The Chemawa Indian Health Center operates on the campus of over a century-old Native American boarding school in Salem, OR.  It’s home to as many as 400 students, who represent about 70 tribes from across the country.

The students are at risk because of their age and their culture. Suicide is the second-leading cause of death among Native American teens (ages 10-34), and incidence of alcoholism, drug and tobacco use, accidents, and homicide are high.

Jennifer Behnke, a psychiatric mental health nurse practitioner at the federally funded Indian Health Services clinic, works with students age 14 to 19. Before she discovered the online Rapid Adolescent Prevention Screening (RAAPS) system several years ago, the center used a 19-page, hand-written social history screening.  The teens lost interest after a few pages, staff took weeks to evaluate the results, and risk identification was greatly subjective.

“These students come in with multiple risk factors and, they require a quicker more standardized method of risk screening,” Behnke said.  “A large survey not working, nor was it effective at identifying who was at risk. So RAAPS was a requirement in my mind.”

Identifying Highest-Risk Kids on the First Day

Once RAAPS was implemented, Behnke and her colleagues could identify the highest-risk teens and schedule them for an assessment that same day. That process previously took several weeks. “These kids could be suicidal, depressed and perhaps liked to drink,” she said. “We needed to get to them quicker.”
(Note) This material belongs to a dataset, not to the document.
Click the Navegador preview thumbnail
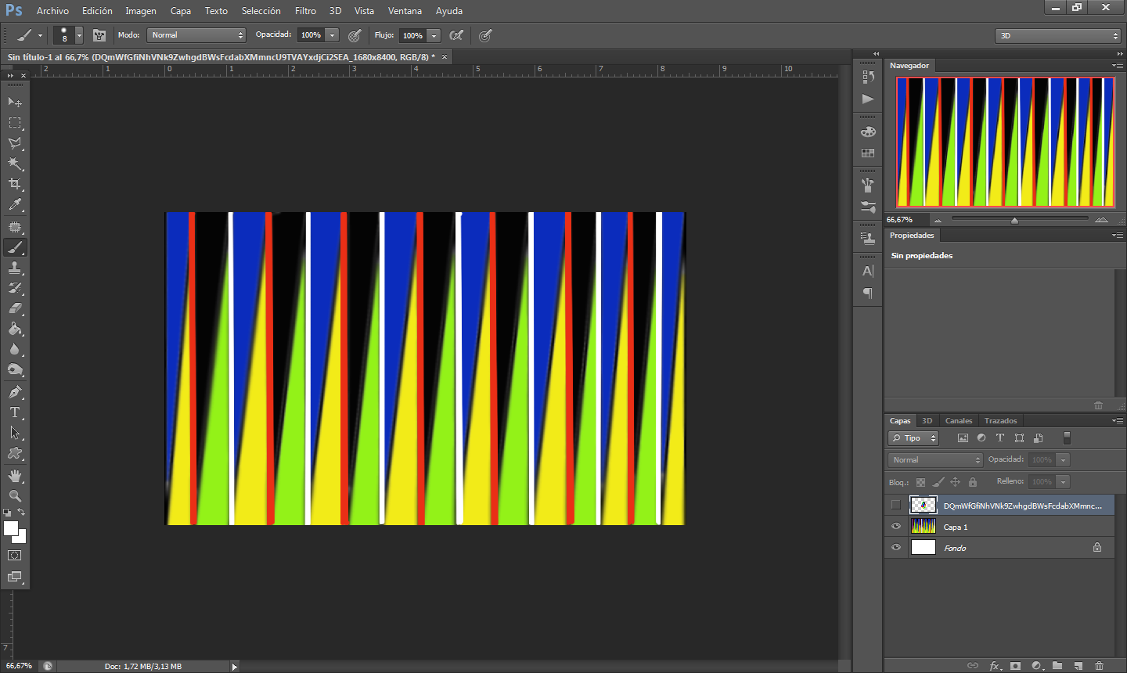 click(1005, 142)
Today, 90 percent of students take the survey annually. Every student’s demographics are entered at the beginning of the school year, allowing them to finish the RAAPS survey in 3-5 minutes.  This is accomplished by rotating them through a computer lab at the beginning of the school year.  Counselors immediately see a report that identifies which students need to be seen in the clinic right away.
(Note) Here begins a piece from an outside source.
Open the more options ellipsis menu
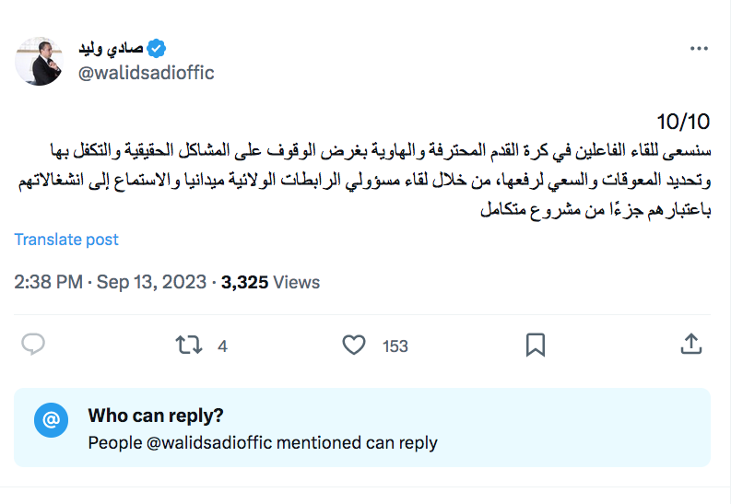Viewport: 743px width, 504px height. pos(700,49)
The clinic staff first identifies risk based on the top questions (suicide/self-harm, depression, history of carrying weapons). Using the RAAPS reporting functions, an analysis of the entire population is done in a matter of hours and the highest-risk youth are triaged for immediate follow-up.

“This has vastly improved our overall practice. It reduces time and improves the accuracy of identifying teens at risk in a more consistent and objective way,” Behnke said. “This helps us help more kids more effectively.”